I'm writing unit tests for a function that may lock a file (using fcntl(fd, F_SETLK, ...)
) under some conditions.
I want my unit test to be able to EXPECT that the file is or is not locked at certain points. But I can't find any way to test that. I've tried using F_GETLK
, but it will only tell you if the lock would not be able to be placed.

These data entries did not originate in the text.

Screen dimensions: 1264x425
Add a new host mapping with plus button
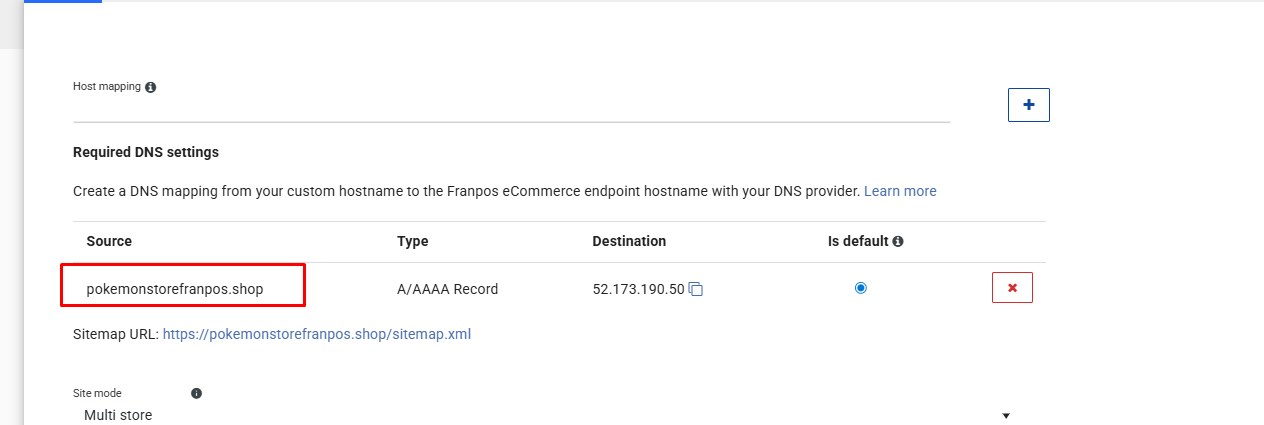(x=1028, y=105)
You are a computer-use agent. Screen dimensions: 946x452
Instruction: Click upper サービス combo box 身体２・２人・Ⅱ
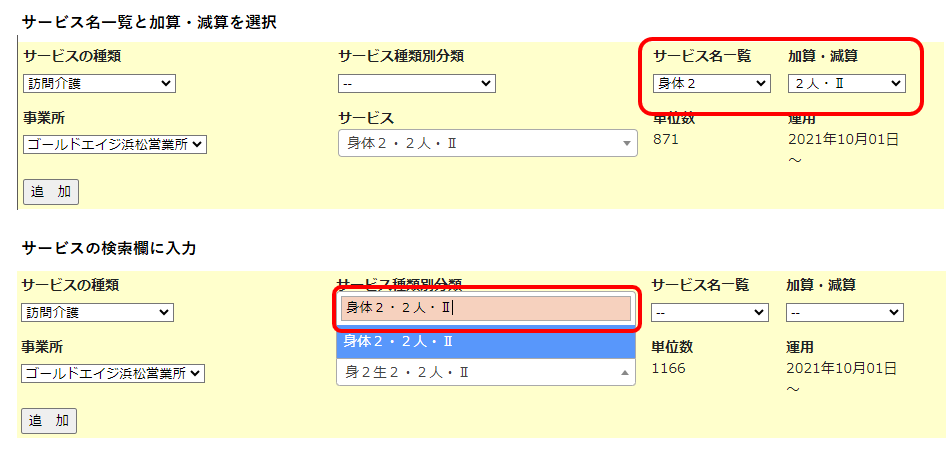coord(478,145)
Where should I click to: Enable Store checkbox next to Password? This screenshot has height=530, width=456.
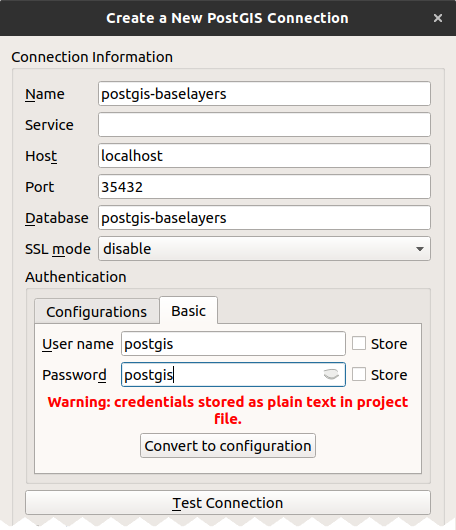pos(359,375)
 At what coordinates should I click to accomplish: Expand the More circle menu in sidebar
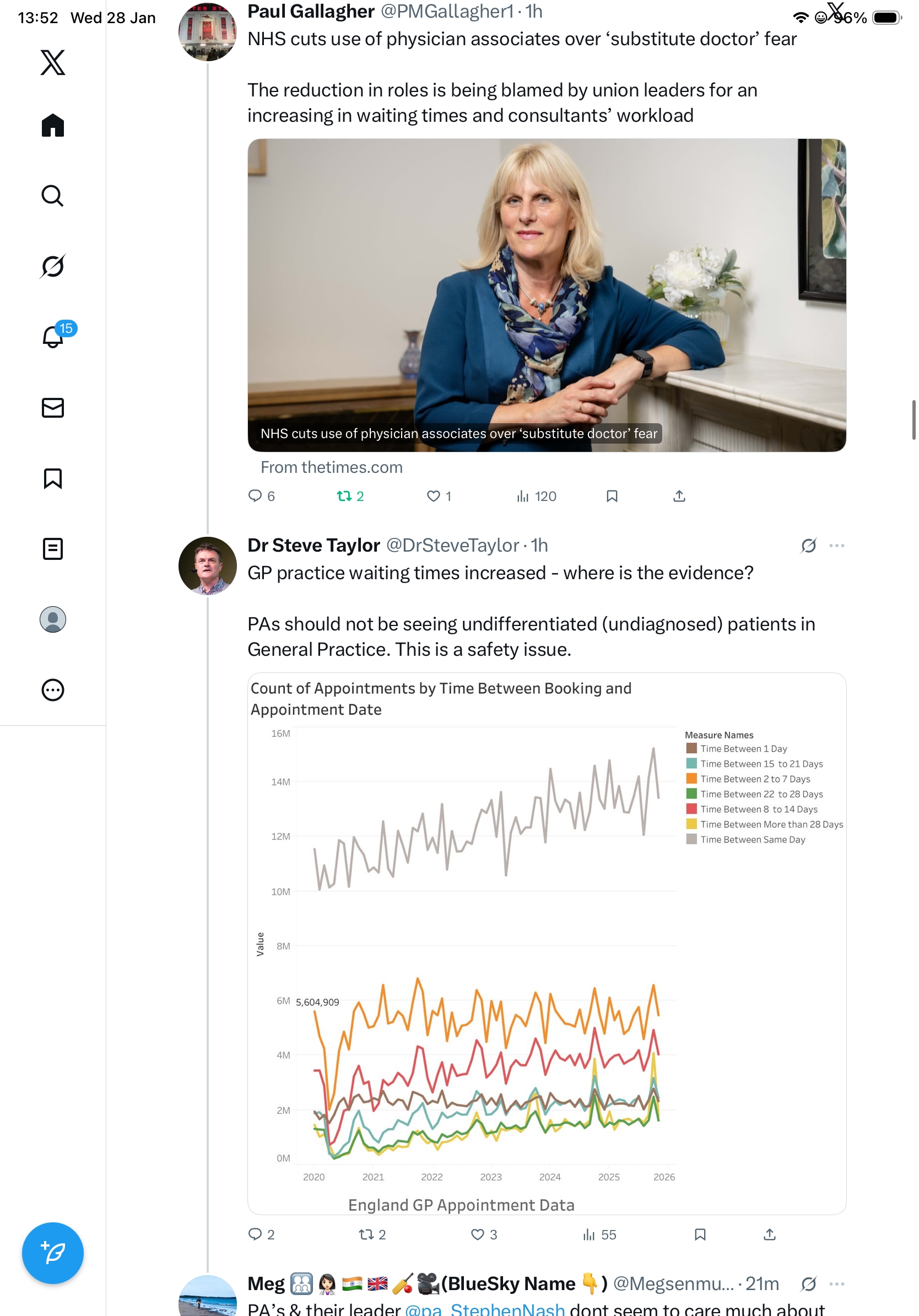tap(53, 689)
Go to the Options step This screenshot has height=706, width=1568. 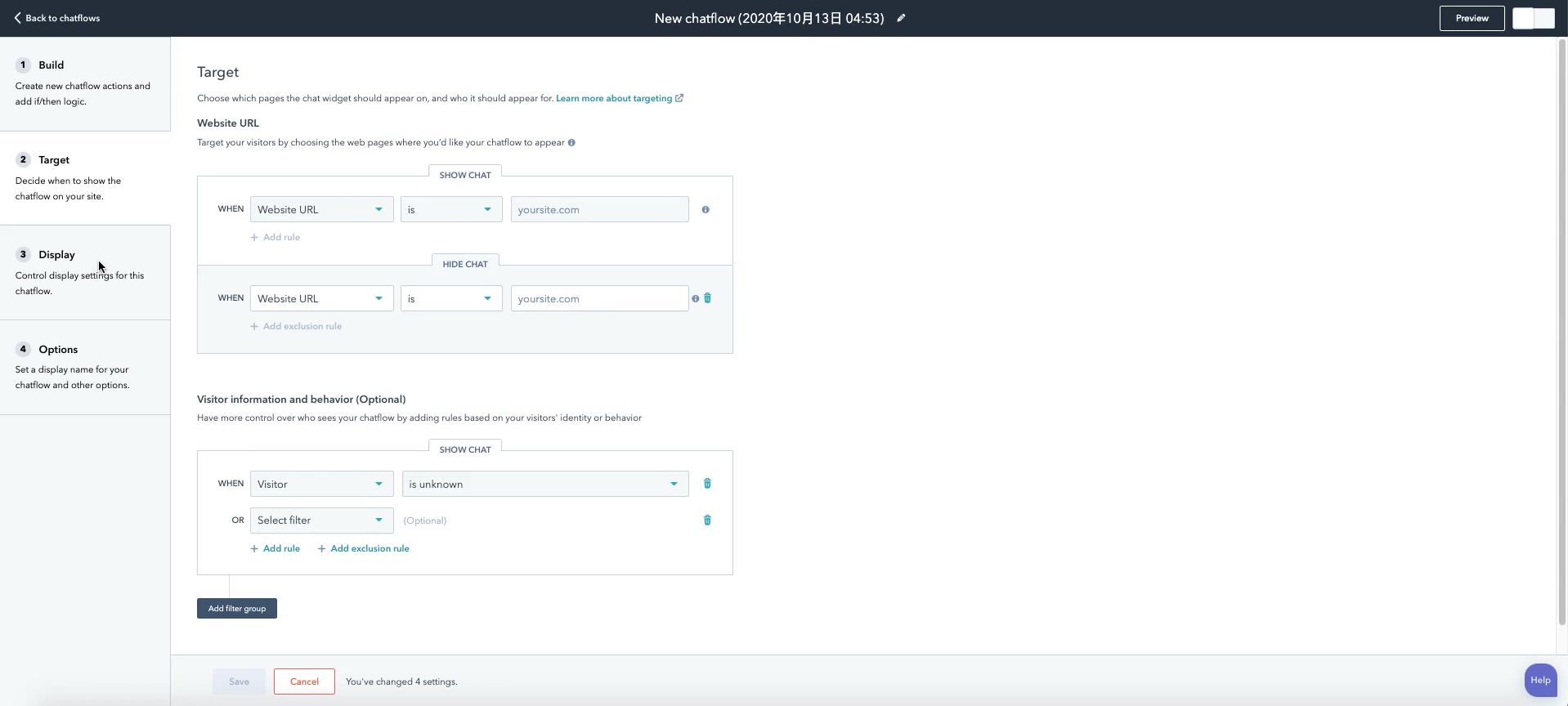point(58,350)
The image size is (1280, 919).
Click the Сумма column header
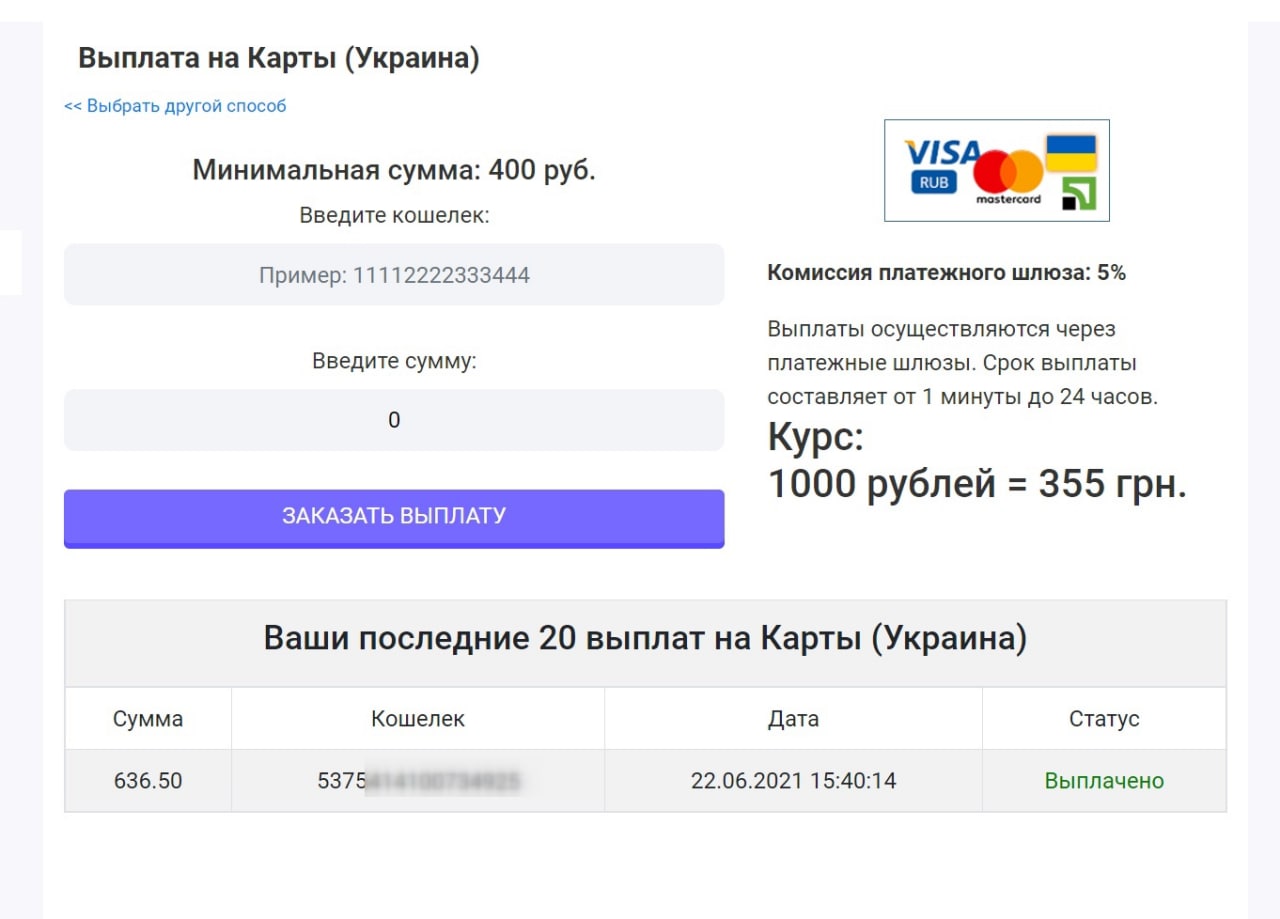click(147, 718)
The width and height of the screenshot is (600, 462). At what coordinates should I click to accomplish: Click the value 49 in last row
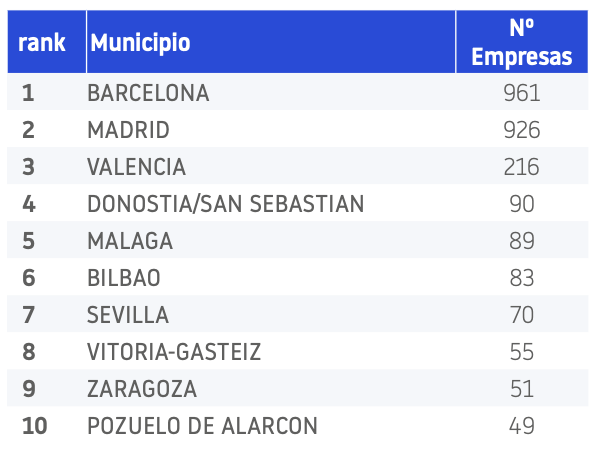pyautogui.click(x=522, y=426)
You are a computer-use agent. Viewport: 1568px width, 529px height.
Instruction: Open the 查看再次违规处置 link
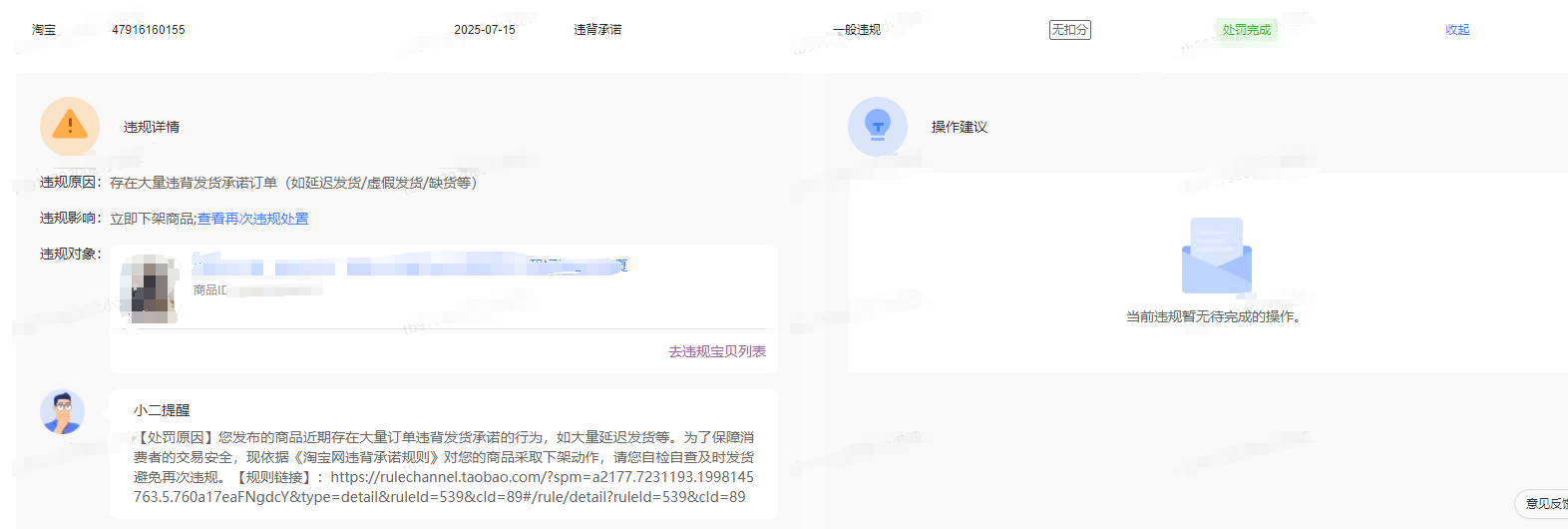click(252, 219)
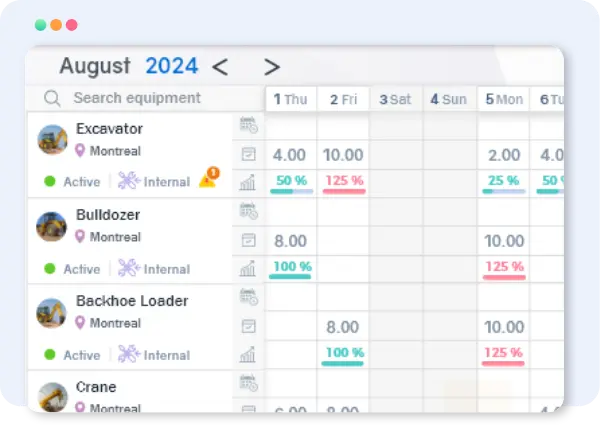Open the 2024 year selector
Screen dimensions: 600x431
[172, 66]
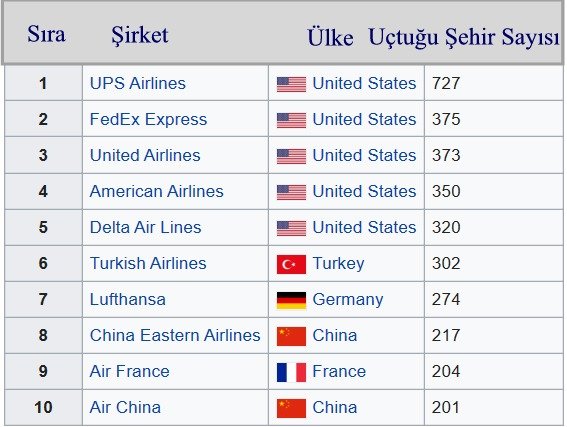Click the US flag in FedEx row
Viewport: 567px width, 427px height.
pyautogui.click(x=291, y=120)
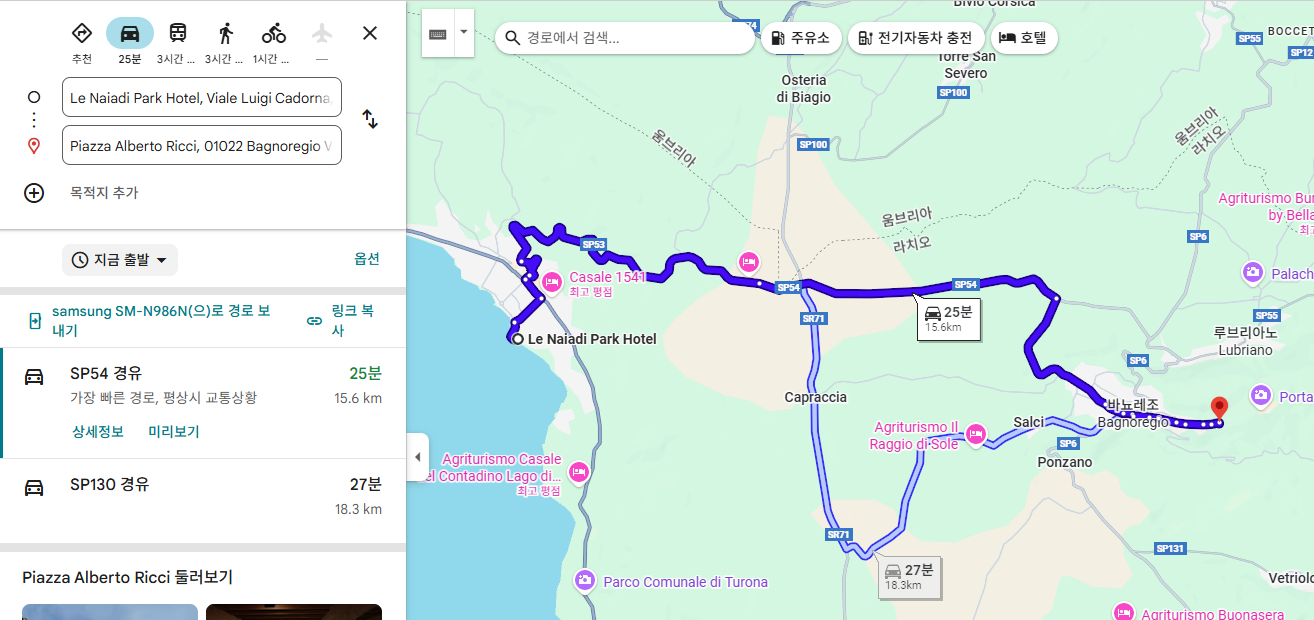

Since a given process can re-lock the same file as often as it wants, F_GETLK
is returning F_UNLCK
, indicating the file is unlocked.
For instance, if I run the following little program:
int main(int argc, char** argv) {
int fd = open("/tmp/my_test_file", O_RDWR | O_CREAT, S_IRUSR | S_IWUSR);
if (fd < 0) {
return EXIT_FAILURE;
}
// Initial lock
struct flock lock;
lock.l_type = F_WRLCK;
lock.l_whence = SEEK_SET;
lock.l_start = 0;
lock.l_len = 0; // Lock entire file.
if (fcntl(fd, F_SETLK, &lock) < 0) {
return EXIT_FAILURE;
}
// Test lock:
lock.l_type = F_WRLCK;
lock.l_pid = 0;
if (fcntl(fd, F_GETLK, &lock) < 0) {
return EXIT_FAILURE;
}
switch (lock.l_type) {
case F_WRLCK:
std::cout << lock.l_pid << " is holding the lock\n";
break;
case F_UNLCK:
std::cout << "File is unlocked\n";
break;
default:
std::cout << "Unexpected " << lock.l_type << "\n";
break;
}
return EXIT_SUCCESS;
}
It will print:
File is unlocked
So, is there a way for a process to test if it is holding an fcntl
file lock?
Also, are there other kinds of (Linux-portable!) file locks I could be using that would solve my problem?